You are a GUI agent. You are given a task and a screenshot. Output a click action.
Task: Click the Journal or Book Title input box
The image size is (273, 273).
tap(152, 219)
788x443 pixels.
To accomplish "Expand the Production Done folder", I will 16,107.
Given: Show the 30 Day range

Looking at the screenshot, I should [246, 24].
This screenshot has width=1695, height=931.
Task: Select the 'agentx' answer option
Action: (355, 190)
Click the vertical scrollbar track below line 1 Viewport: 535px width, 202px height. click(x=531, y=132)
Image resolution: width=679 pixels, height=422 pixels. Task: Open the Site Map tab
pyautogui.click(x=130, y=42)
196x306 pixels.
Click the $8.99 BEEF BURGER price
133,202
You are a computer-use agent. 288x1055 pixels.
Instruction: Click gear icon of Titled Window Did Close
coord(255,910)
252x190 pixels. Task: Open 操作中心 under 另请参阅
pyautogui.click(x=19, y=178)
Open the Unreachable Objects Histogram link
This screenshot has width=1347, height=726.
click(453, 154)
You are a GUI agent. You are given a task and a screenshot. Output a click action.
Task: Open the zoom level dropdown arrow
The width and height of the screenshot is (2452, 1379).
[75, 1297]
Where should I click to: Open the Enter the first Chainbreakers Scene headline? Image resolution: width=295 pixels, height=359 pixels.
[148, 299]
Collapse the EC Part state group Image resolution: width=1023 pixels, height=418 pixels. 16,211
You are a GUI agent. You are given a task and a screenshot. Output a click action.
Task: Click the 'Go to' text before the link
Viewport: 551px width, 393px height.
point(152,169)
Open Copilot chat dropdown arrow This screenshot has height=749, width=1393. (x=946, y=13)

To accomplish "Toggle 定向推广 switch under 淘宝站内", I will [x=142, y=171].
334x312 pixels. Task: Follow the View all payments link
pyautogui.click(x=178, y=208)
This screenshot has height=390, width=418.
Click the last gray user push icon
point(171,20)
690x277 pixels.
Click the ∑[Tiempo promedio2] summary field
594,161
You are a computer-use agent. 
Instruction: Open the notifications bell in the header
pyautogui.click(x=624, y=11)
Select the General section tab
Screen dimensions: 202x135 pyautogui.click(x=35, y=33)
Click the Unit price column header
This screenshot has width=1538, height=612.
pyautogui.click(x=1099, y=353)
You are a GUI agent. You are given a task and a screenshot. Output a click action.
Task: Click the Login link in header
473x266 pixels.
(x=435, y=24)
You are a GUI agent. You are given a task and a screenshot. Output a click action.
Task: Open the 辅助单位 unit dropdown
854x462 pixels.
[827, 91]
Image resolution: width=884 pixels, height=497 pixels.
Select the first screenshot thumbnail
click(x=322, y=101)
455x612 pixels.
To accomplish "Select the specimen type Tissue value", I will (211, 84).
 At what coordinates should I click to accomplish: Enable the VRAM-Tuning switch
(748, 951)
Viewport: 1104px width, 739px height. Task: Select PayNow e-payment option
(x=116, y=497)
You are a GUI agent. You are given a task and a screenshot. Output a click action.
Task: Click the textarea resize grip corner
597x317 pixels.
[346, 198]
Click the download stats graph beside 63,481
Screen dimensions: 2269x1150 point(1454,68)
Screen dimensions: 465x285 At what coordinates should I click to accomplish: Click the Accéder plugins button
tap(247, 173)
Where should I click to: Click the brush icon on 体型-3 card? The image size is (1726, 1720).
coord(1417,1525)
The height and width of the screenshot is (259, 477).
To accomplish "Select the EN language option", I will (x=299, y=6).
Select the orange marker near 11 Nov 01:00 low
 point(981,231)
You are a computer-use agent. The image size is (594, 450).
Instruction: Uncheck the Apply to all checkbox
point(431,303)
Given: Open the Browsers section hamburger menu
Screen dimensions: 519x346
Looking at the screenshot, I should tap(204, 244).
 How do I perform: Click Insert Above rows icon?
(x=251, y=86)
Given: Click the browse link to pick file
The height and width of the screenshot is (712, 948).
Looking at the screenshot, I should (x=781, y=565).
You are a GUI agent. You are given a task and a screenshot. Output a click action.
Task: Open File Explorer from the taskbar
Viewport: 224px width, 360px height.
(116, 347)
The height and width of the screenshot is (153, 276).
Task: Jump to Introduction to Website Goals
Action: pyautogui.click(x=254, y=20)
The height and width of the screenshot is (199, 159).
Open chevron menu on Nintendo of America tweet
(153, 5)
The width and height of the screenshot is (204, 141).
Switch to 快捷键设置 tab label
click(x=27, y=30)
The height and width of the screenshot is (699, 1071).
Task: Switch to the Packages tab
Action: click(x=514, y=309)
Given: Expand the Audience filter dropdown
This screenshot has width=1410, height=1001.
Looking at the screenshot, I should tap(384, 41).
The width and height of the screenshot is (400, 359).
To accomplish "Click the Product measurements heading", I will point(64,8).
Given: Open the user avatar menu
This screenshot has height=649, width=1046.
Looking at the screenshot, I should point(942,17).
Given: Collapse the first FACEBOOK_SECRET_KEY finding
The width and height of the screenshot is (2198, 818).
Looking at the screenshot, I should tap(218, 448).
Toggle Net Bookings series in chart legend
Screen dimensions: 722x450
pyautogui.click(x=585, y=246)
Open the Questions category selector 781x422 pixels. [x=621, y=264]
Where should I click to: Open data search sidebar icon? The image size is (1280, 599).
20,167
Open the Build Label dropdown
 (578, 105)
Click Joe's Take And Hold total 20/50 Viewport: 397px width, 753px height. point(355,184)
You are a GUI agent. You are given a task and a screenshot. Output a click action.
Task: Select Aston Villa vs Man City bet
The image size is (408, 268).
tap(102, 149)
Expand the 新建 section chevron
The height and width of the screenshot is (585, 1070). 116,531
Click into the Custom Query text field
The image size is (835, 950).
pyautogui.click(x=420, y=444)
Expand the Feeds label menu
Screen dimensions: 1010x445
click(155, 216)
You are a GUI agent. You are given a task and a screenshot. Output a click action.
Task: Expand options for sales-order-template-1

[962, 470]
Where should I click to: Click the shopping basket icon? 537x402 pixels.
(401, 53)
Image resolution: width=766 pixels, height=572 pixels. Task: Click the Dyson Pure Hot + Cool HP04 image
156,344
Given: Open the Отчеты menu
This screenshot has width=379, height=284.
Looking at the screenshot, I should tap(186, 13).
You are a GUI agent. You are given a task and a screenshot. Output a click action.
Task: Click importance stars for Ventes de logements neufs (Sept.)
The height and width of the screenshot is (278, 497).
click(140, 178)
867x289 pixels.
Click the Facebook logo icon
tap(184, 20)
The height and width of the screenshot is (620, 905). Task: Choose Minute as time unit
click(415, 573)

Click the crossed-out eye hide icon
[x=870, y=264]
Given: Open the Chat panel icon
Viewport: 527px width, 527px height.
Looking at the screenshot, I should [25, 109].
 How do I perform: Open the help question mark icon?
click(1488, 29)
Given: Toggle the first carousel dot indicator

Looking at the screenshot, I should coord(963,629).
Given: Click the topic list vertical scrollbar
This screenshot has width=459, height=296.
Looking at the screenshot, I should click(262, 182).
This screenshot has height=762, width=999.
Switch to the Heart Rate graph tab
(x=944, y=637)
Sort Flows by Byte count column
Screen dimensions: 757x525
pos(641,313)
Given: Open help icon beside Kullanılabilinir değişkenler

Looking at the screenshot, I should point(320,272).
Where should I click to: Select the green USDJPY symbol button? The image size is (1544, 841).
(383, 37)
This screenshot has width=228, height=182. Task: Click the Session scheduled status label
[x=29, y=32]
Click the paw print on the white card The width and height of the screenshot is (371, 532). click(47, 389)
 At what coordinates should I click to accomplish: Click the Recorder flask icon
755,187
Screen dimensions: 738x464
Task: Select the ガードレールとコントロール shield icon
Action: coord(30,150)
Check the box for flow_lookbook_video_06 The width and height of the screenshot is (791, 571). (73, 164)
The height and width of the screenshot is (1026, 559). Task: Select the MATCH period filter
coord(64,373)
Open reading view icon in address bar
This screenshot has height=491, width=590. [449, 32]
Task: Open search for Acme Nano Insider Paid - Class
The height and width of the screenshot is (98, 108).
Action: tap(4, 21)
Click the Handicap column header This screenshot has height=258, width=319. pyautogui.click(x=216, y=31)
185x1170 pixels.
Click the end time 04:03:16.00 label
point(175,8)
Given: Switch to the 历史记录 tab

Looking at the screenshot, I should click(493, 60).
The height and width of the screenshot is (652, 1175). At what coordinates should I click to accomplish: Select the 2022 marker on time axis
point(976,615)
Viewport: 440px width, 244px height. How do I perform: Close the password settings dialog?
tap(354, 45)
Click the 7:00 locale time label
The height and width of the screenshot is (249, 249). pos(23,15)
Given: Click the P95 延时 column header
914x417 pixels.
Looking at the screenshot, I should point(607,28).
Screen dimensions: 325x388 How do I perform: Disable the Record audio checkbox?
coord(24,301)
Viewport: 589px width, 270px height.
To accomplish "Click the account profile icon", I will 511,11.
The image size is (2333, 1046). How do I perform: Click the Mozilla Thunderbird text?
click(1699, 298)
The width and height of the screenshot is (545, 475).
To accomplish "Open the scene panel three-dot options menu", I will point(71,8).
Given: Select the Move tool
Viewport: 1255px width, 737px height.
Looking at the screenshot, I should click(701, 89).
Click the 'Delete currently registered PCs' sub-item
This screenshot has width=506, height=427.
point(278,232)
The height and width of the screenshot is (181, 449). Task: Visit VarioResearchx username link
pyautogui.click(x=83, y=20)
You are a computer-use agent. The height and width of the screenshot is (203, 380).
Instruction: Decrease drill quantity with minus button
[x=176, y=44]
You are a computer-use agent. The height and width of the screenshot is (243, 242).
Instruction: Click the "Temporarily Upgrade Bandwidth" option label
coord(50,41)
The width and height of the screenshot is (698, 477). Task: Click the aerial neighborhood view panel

■ **Exercise prompt**
Please print the stretch of lines from the one containing "Viewport: 589px width, 270px height." through the one containing "pyautogui.click(x=83, y=20)", exactly as they appear, both included.

■ **Solution below**
Viewport: 589px width, 270px height.
To accomplish "Click the account profile icon", I will 511,11.
The image size is (2333, 1046). How do I perform: Click the Mozilla Thunderbird text?
click(1699, 298)
The width and height of the screenshot is (545, 475).
To accomplish "Open the scene panel three-dot options menu", I will point(71,8).
Given: Select the Move tool
Viewport: 1255px width, 737px height.
Looking at the screenshot, I should click(701, 89).
Click the 'Delete currently registered PCs' sub-item
This screenshot has width=506, height=427.
point(278,232)
The height and width of the screenshot is (181, 449). Task: Visit VarioResearchx username link
pyautogui.click(x=83, y=20)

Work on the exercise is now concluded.